Other potential companies are US defence contractors with exposure to launch systems or satellites such as Northrop Grumman and Lockheed Martin.

Space is a fast growing sector that is driven by growing demand for Earth observation imagery, satellite communications and exploration.

According to ResearchandMarkets.com, the global small satellite market is projected to grow from $US2.8bn in 2020 to $US7.1bn in 2025.

Much of this growth is fuelled by the use of small satellites for efficient Earth observation and tracking of weather phenomena as well as its use for broadband communications.

SpaceX is one of the leaders in the latter with just under 900 satellites launched out of its planned initial constellation of 12,000 satellites.
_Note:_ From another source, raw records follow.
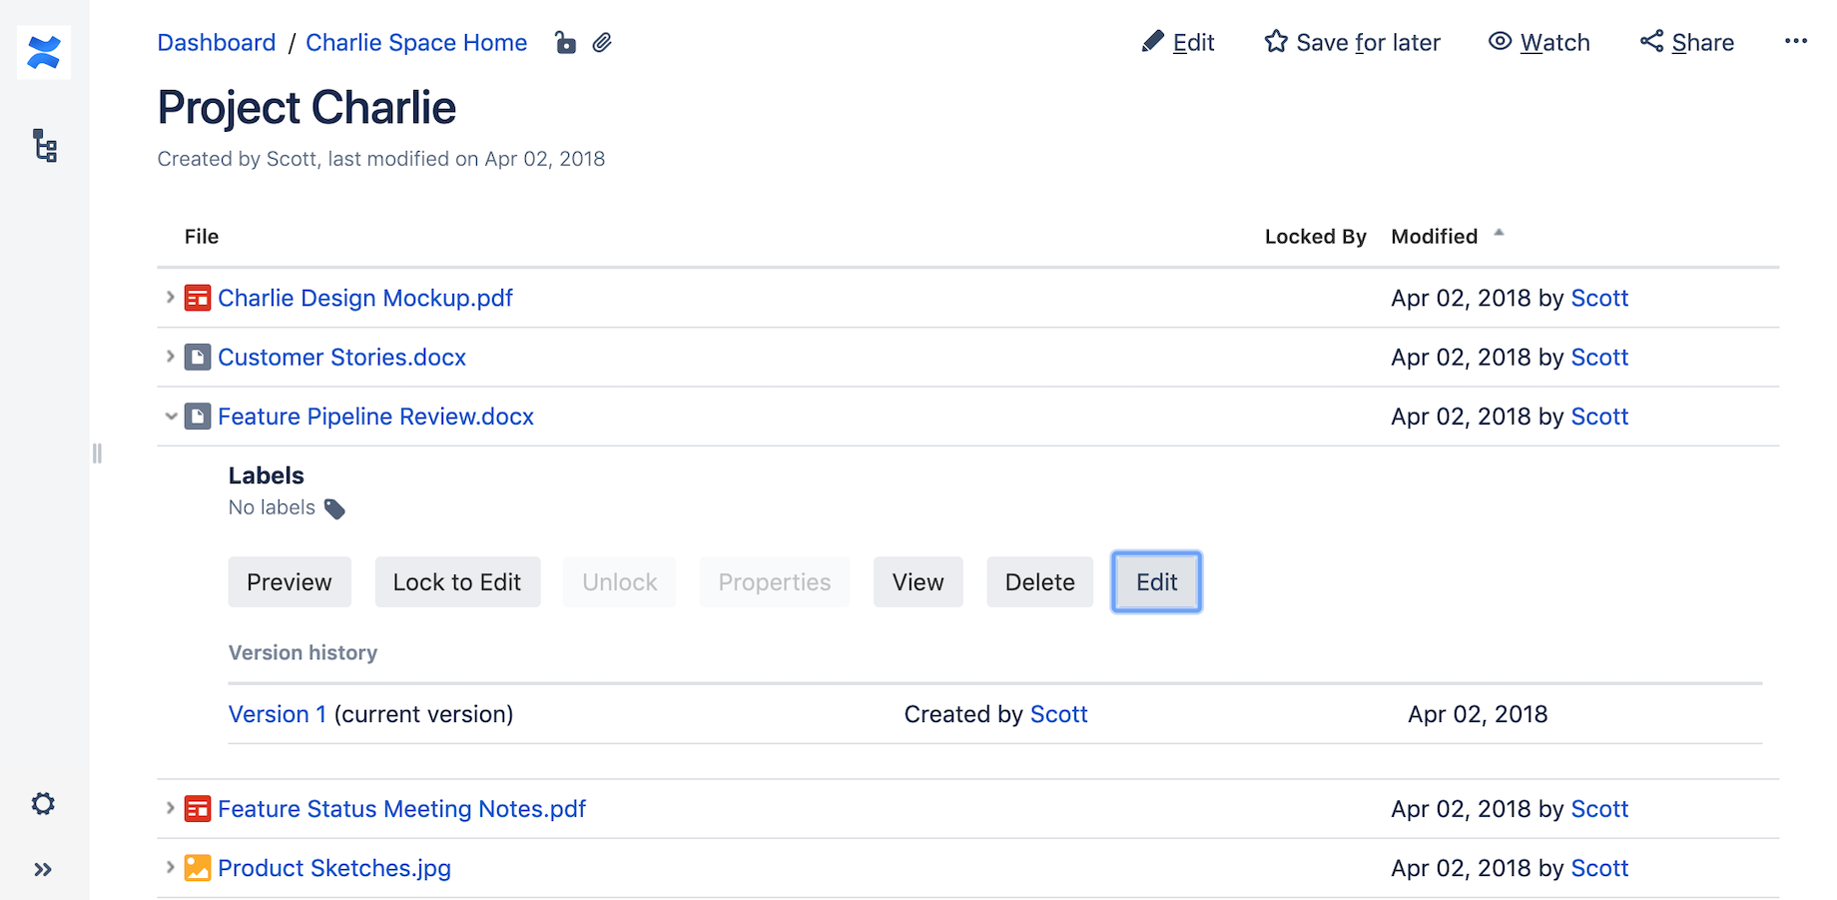
Task: Click the image icon for Product Sketches
Action: coord(197,868)
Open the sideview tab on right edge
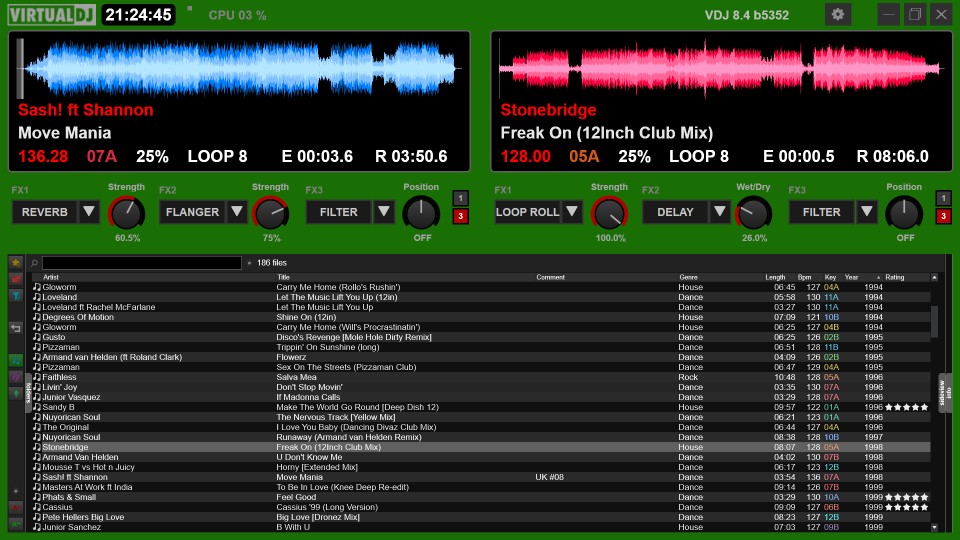This screenshot has width=960, height=540. (942, 393)
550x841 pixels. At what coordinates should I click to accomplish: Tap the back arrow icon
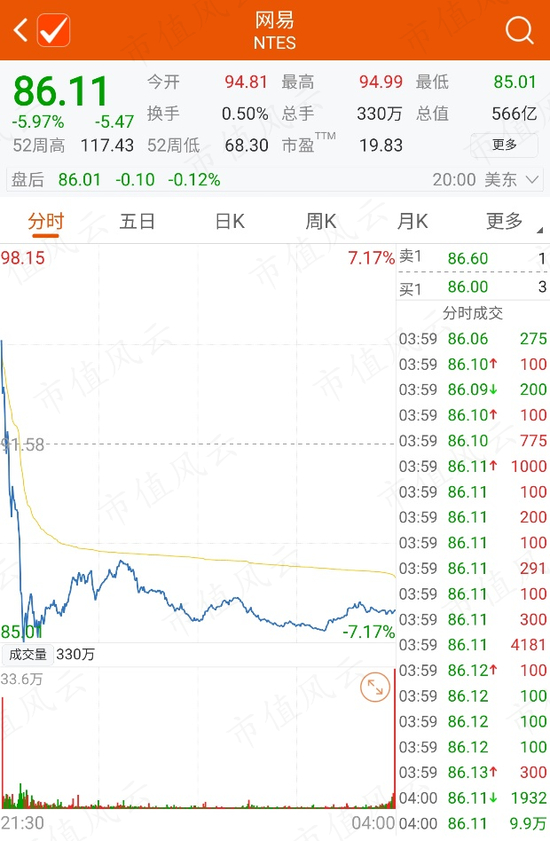tap(20, 30)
This is just the first stage of its plans with filings submitted for 30,000 additional satellites.

While the Australian space sector is still tiny compared to its US counterpart, there are still a number of ASX small caps who are looking to make an impact.

In December, Kleos Space (ASX:KSS) signed a new evaluation agreement with the Chilean Air Force on the analysis of geospatial information data from the company.

The Chilean Air Force will participate in testing and evaluation of Kleos geospatial RF data collected by its first cluster of satellites for a three month trial period that will begin once the data is made available.

This will facilitate research on Kleos radio frequency spatial geolocation data and methods of collaboration to develop an added value proposition for current and future opportunities.

Kleos first cluster of four satellites was launched in November last year and is progressing towards data and revenue delivery.

Defence contractor Electro Optical Systems (ASX:EOS) also continues to progress its SpaceLink satellite communications system which will Medium-Earth Orbit (MEO) satellites.

These will provide high bandwidth and security, low latency while avoiding the limitations of geosynchronous equatorial orbit and low earth orbits.

EOS expects the first constellation of MEO satellites to be launched and be operational in 2024.

It has projected a net present value of $US1bn and internal rate of return of 20 per cent for each constellation.

XTEK (ASX:XTE) is looking to leverage its processing technology that allows it to make things lighter and stronger for use in the space industry while Sky and Space (ASX:SAS) remains in suspension as it heads towards an annual general meeting seeking shareholder approval for its recapitalisation and proposed re-listing.